• [Extracted data entries]:
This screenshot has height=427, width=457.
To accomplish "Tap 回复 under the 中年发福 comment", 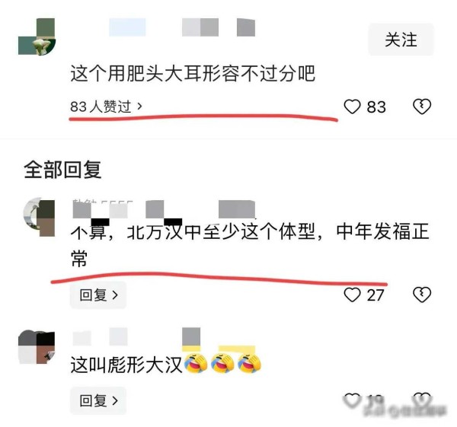I will (98, 295).
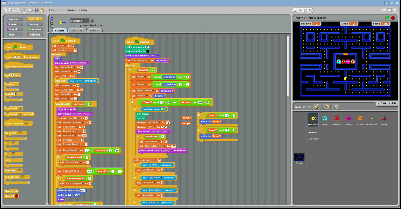Image resolution: width=401 pixels, height=209 pixels.
Task: Open the Variables block category
Action: (34, 34)
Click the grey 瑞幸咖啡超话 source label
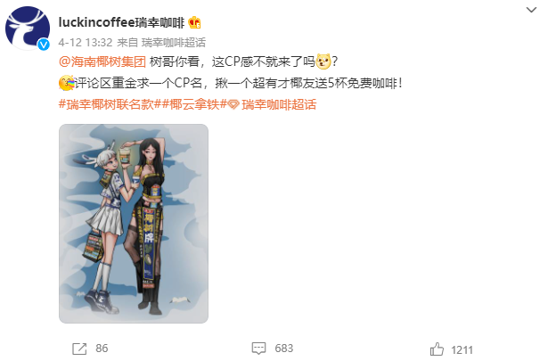The width and height of the screenshot is (556, 361). [x=174, y=43]
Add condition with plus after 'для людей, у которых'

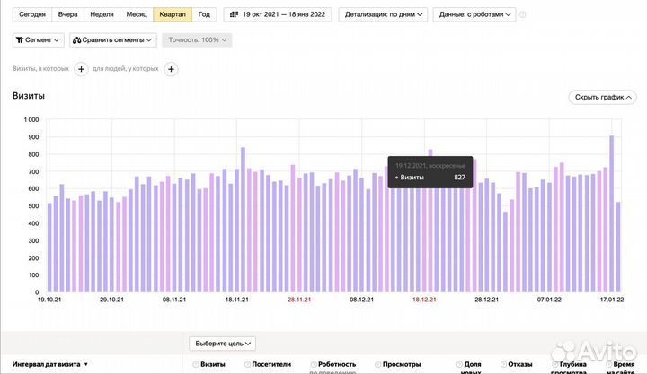[171, 69]
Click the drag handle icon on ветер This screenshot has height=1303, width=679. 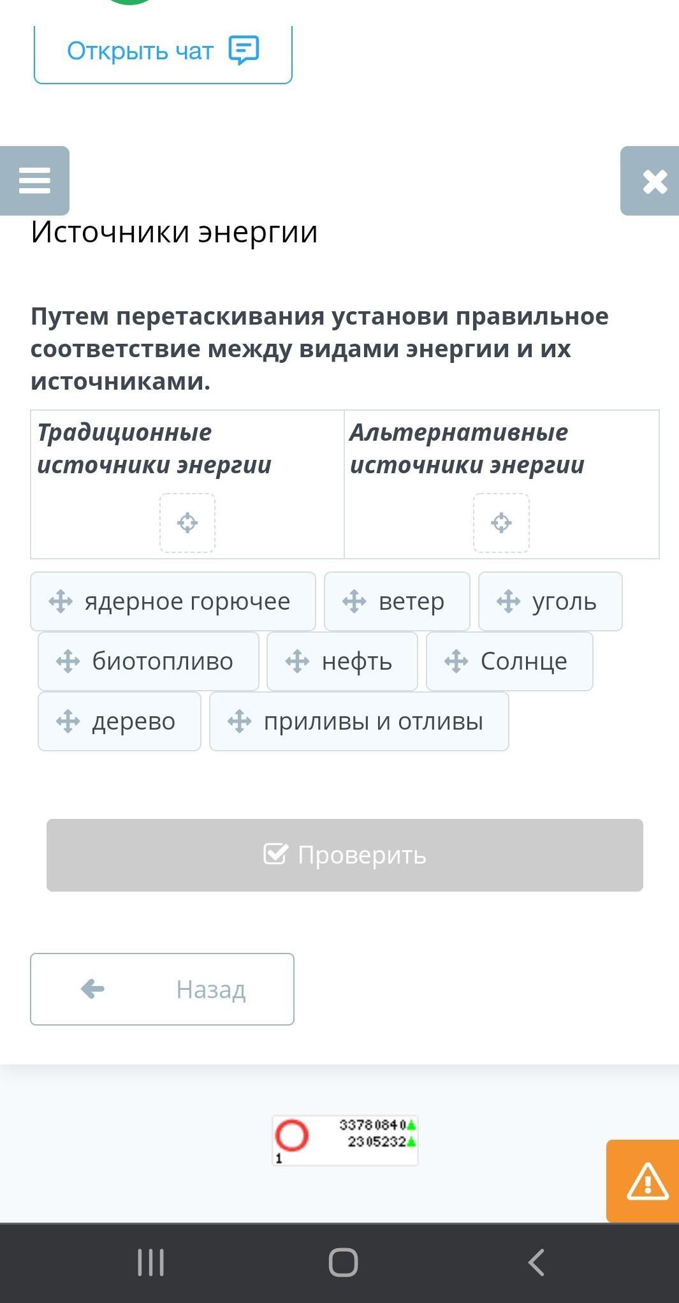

• [Work item]:
Give again, word for word, the lines from the one containing "Click the grey 瑞幸咖啡超话 source label" through the last line of the entries, with pictures omitted and nothing added.

• [Completed exercise]:
Click the grey 瑞幸咖啡超话 source label
The width and height of the screenshot is (556, 361). [x=174, y=43]
Add condition with plus after 'для людей, у которых'

[171, 69]
Click the drag handle icon on ветер This screenshot has height=1303, width=679. 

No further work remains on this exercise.